ARTHUR CHRISTMAS / DECK THE WALLS POSTER PROJECT
- CAMartinArt
- Dec 1, 2025
- 2 min read
I was excited to participate in Eileen Steinbach's DECK THE WALLS holiday themed poster project, but I knew I could only spare three days of work for it as I was under a deadline for my last official job of the year.
With a huge time crunch, I had to approach this piece differently. I couldn't afford to do a large scale, complex, multi-character fully hand illustrated movie poster like my work often becomes. So I went with a simpler idea that I knew I could execute quickly, and settled on the final artwork being a photo comp illustration, which is a mix of photographic assets that were either heavily or lightly painted over, with some more hand-illustrated components (like the wall).
The concept came from a collaboration with my husband, Adam. He loves to come up with ideas but I usually have to ask that he wait until I have an idea of my own before I welcome his suggestions. In this case, after spending about 30 minutes toying with one quickly abandoned idea on my own, I invited him into the conversation about what concept I could execute quickly.
My abandoned idea attempted to graphically zoom in on the green Santa wrapping paper from the film, replacing one of the Santa faces for Arthur's face to foreshadow Arthur becoming the next Santa. I determined there wasn't a workable concept in that particular manifestation of the idea, but I liked the narrow focus that thinking it out had given me: I definitely wanted to do something that eluded to Arthur becoming the next Santa. So Adam suggested that instead I illustrate the hallway of Santa portraits to convey the same idea in a more literal way. Showing Arthur running down the Santa portrait hallway carrying Gwen's forgotten bicycle with a trail of Santa letters scattering behind him seemed perfect. I could then compositionally place Arthur's face right where the next Santa successor's portrait would go.

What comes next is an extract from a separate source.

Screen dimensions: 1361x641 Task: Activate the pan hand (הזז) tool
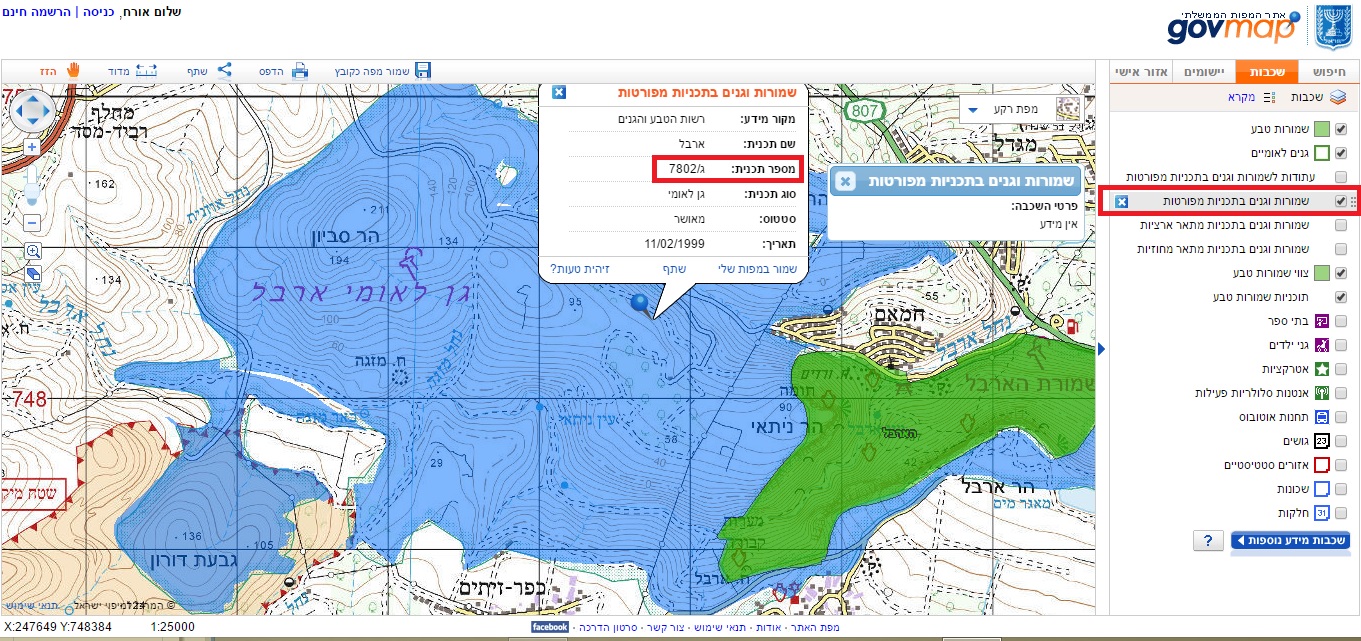tap(72, 71)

We both simultaneously jotted down our own quick thumbnails of the idea, and our compositions were essentially the same, albeit his sketch was much more rendered than my scribble! I then took the idea and ran with it, building a photo composite out of multiple screenshots cut up and pieced together like a paper doll. Then I started painting, going back and forth trying to figure out the lighting of the hallway, the overall brightness, and the title treatment until I arrived at the final product.
It was a lot of fun, and I'm glad I got the chance to create a little something for one of my favorite Christmas movies.
Thanks for the help, Adam! Being married to a creative person is THE BEST.